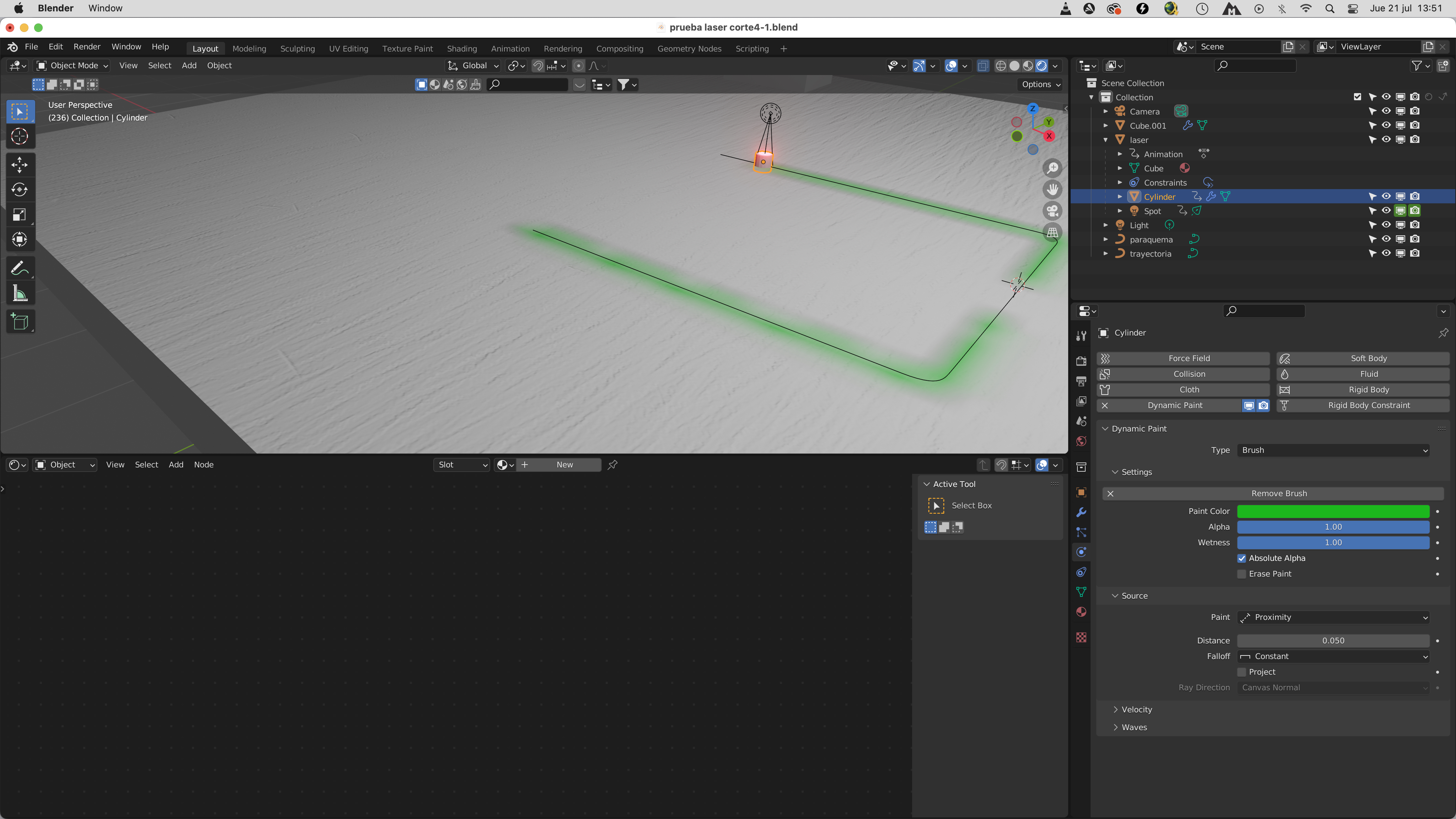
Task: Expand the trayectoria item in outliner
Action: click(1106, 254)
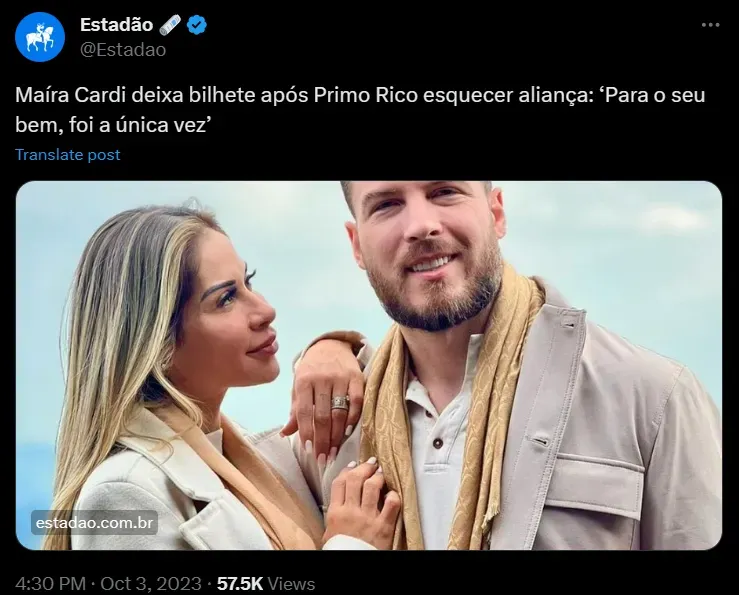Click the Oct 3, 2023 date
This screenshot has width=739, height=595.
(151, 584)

■ ■ ■ ■ ■ ■ ■

> _SET TASK_
Return every line of the records above, unchanged and in order, but leave the pictures out.

> _RESPONSE BELOW_
Task: Expand the trayectoria item in outliner
Action: click(1106, 254)
Click the Oct 3, 2023 date
This screenshot has width=739, height=595.
(151, 584)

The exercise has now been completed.